Пленарные заседания франко-советской конференции проходили в июне – начале июля 1926 г. одно за другим – сохранились протоколы от 7 и 15 июня, 6 июля. Раковский многократно участвовал в прениях. Он умело парировал доводы французов, убеждал партнеров отказаться от требований, которые были близки к попыткам ввести режим капитуляций для СССР. «Мы этого не приемлем. Мы хотим заключить договор, облегчающий торговый обмен», – говорил Раковский 6 июля.[731]
Правда, и к лету 1926 г. сохранялись принципиальные разногласия, которые трудно было обойти. Раковскому приходилось разъяснять, в частности, непреодолимость принципа монополии внешней торговли в СССР, тогда как де Монзи настаивал на разрешении французским торговцам непосредственно осуществлять коммерческие операции на советской территории. Не удавалось договориться и о статусе советского торгпредства – его рассматривали во Франции как частную организацию, отказывались предоставлять его служащим дипломатические привилегии.
29 июня де Монзи предложил с 10 июля до середины сентября (конца парламентских каникул) сделать в работе франко-советской конференции перерыв. Согласившись с этим, Раковский 19 июля выехал на две недели в Москву для согласования позиции советской делегации на переговорах после их возобновления, а затем, возвратившись во Францию, провел вторую половину августа и начало сентября в отпуске,[732]
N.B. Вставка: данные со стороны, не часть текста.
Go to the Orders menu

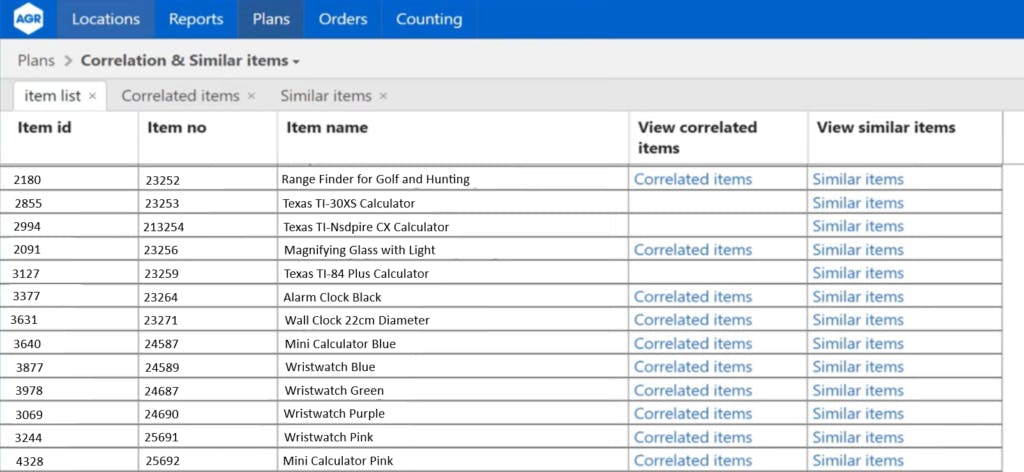pyautogui.click(x=343, y=20)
внимательно наблюдая за новыми социальными и политическими явлениями в жизни самой Франции и других стран.Еще до прибытия Х. Г. Раковского в Москву, 14 июля начал работу продолжавшийся десять дней пленум ЦК и ЦКК ВКП(б), на котором был заслушан доклад ЦКК «О фактах фракционной деятельности и нарушении руководящими работниками постановлений X и XIV съездов партии». Пленум вывел из состава Полит бюро Г. Е. Зиновьева, видный военный деятель М. М. Лашевич и работник Коминтерна Г. Я. Беленький были обвинены во фракционной деятельности, от которой «не отмежевался Зиновьев».[733]
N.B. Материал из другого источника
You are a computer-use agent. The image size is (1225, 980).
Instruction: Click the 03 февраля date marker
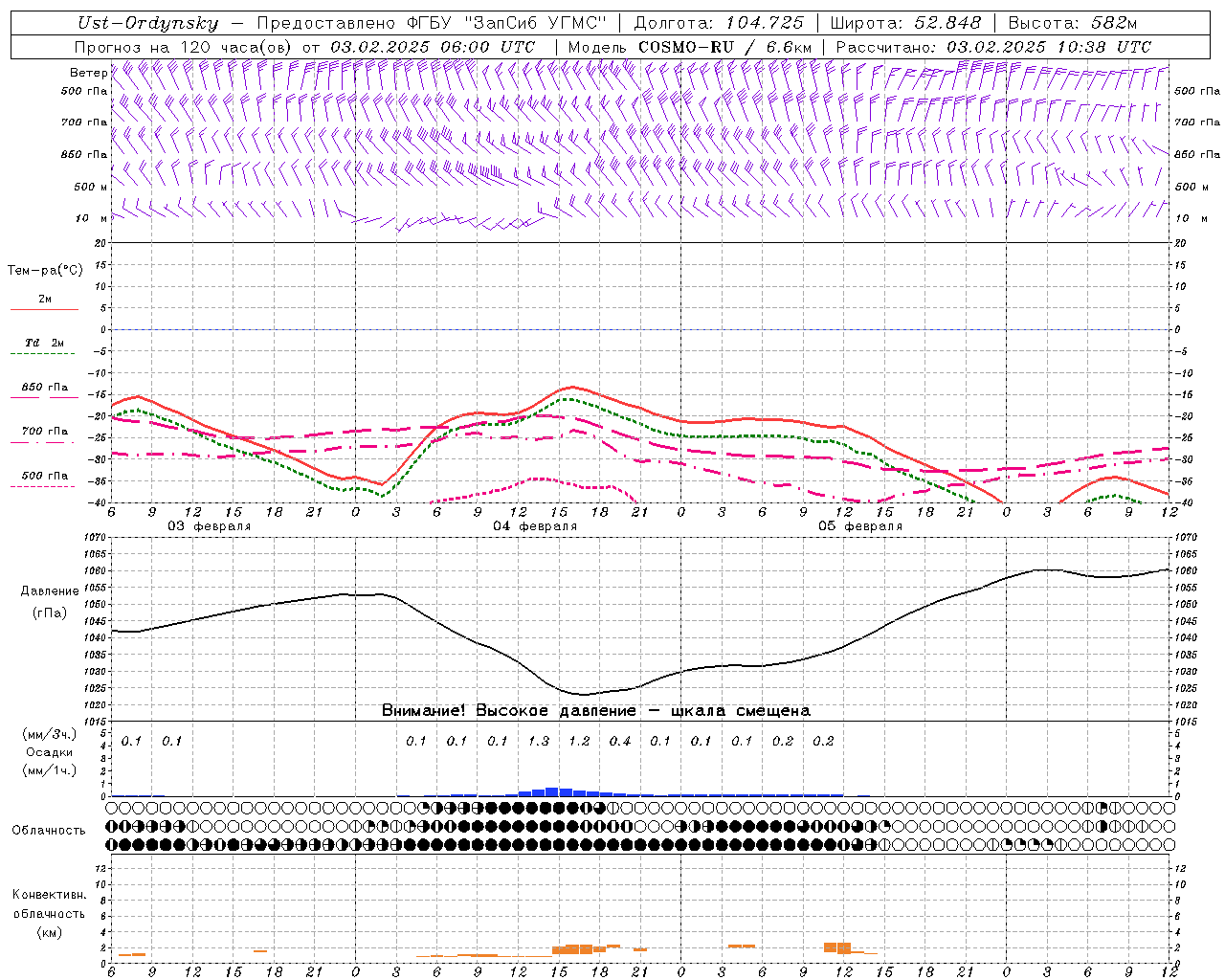click(210, 526)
Из информационного сообщения что-либо понять было трудно. Лишь незначительно приоткрывал завесу доклад Н. И. Бухарина в Ленинграде 28 июля.[734] Здесь впервые было сказано, что в партии возник оппозиционный блок. «Оппозиция находится на промежуточной станции, имя которой троцкизм», – заявил докладчик. В докладе содержались скрытые угрозы по адресу оппозиционеров.[735]Х. Г. Раковский прибыл в Москву, когда пленум был уже в разгаре, и смог участвовать лишь в его последних заседаниях. Он не выступал – очевидно, потому, что еще колебался. В прошлом он энергично отстаивал в борьбе против линии Сталина политические позиции, в правоте которых был уверен (они касались в основном национального вопроса и проблемы государственного устройства советских республик), но ни к одной из действовавших ранее оппозиционных групп не примыкал.
Из установок объединенной оппозиции Раковский в наибольшей мере разделял те, которые были связаны с критикой государственного и партийного аппарата, с выводами о его перерождении и растущем расхождении политики Советского государства с интересами трудящихся, с установкой на необходимость возрождения политической демократии. Раковский, очевидно, еще настороженно относился к требованию оппозиционеров усилить наступление на капиталистические элементы, форсировать индустриализацию.